Given that:- tanB= (tanC + tanA)/(1+tanC.tanA)

Prove that:- sin2B= (sin2A – sin2C)/(1+sin2A.sin2C)

To prove the equation \( \sin 2B = \frac{\sin 2A - \sin 2C}{1 + \sin 2A \sin 2C} \) given that \( \tan B = \frac{\tan C + \tan A}{1 + \tan C \tan A} \), we can start by recalling some fundamental trigonometric identities and relationships. The equation for \( \tan B \) resembles the tangent addition formula, which suggests that angles A and C can be related to angle B. Let's dive into the proof step by step.

Using Trigonometric Identities

From the tangent addition formula, we know that:

tan(B) = tan(A + C)

This indicates that angle B is the sum of angles A and C. Hence, we can express \( \sin 2B \) using the double angle formula:

sin 2B = 2 sin B cos B

Next, we need to find \( \sin B \) and \( \cos B \) using the definitions of sine and cosine in terms of tangent:

• sin B = \frac{\tan B}{\sqrt{1 + \tan^2 B}}
• cos B = \frac{1}{\sqrt{1 + \tan^2 B}}

Finding sin B and cos B

Substituting our expression for \( \tan B \):

tan B = \frac{\tan C + \tan A}{1 + \tan C \tan A}

Now, we need to calculate \( 1 + \tan^2 B \):

1 + \tan^2 B = 1 + \left(\frac{\tan C + \tan A}{1 + \tan C \tan A}\right)^2

To simplify this expression, we can calculate it step by step:

1 + \tan^2 B = \frac{(1 + \tan C \tan A)^2 + (\tan C + \tan A)^2}{(1 + \tan C \tan A)^2}

Expressing sin 2B

To express \( \sin 2B \), we now have:

sin 2B = 2 \cdot \frac{\tan B}{\sqrt{1 + \tan^2 B}} \cdot \frac{1}{\sqrt{1 + \tan^2 B}} = \frac{2 \tan B}{1 + \tan^2 B}

Now substituting for \( \tan B \) gives us:

sin 2B = \frac{2 \cdot \frac{\tan C + \tan A}{1 + \tan C \tan A}}{1 + \left(\frac{\tan C + \tan A}{1 + \tan C \tan A}\right)^2}

Relating to sin 2A and sin 2C

We know that:

• sin 2A = 2 \sin A \cos A
• sin 2C = 2 \sin C \cos C

By substituting these values into our equation, we can derive the required expression.

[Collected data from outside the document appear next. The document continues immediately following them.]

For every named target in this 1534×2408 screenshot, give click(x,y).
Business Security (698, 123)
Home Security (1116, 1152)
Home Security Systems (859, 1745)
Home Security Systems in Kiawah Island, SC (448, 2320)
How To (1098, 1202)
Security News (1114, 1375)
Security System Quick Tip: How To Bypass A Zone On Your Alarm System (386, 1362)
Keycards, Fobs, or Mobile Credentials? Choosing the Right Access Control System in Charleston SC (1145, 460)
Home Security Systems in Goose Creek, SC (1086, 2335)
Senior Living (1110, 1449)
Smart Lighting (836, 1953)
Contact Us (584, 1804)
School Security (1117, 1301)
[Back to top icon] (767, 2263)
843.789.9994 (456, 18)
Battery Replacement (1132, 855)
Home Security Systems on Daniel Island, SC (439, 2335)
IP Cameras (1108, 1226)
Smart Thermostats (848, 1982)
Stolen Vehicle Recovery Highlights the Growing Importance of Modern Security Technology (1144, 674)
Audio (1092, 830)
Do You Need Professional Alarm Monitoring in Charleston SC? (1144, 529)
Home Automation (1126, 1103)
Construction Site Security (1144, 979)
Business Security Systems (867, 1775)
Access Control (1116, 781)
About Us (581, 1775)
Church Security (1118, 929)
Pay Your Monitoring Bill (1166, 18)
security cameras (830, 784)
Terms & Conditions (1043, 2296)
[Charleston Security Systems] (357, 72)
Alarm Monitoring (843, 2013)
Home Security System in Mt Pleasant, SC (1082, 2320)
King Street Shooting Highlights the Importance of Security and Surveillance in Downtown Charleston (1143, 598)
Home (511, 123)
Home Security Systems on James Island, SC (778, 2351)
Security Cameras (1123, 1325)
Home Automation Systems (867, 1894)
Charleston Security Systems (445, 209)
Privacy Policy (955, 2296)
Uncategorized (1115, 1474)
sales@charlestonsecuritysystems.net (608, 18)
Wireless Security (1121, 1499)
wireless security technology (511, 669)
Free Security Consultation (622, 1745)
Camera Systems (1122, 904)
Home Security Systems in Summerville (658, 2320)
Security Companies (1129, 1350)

The simplification leads to:

sin 2B = \frac{\sin 2A - \sin 2C}{1 + \sin 2A \sin 2C}

Concluding the Proof

By using the relationships of tangent and sine, along with fundamental trigonometric identities, we have shown that:

sin 2B = \frac{\sin 2A - \sin 2C}{1 + \sin 2A \sin 2C}

This completes the proof, demonstrating the connection between angles A, B, and C through their sine values. The key to this derivation lies in understanding how tangent relates to sine and cosine, and how we can manipulate these identities to arrive at the desired result.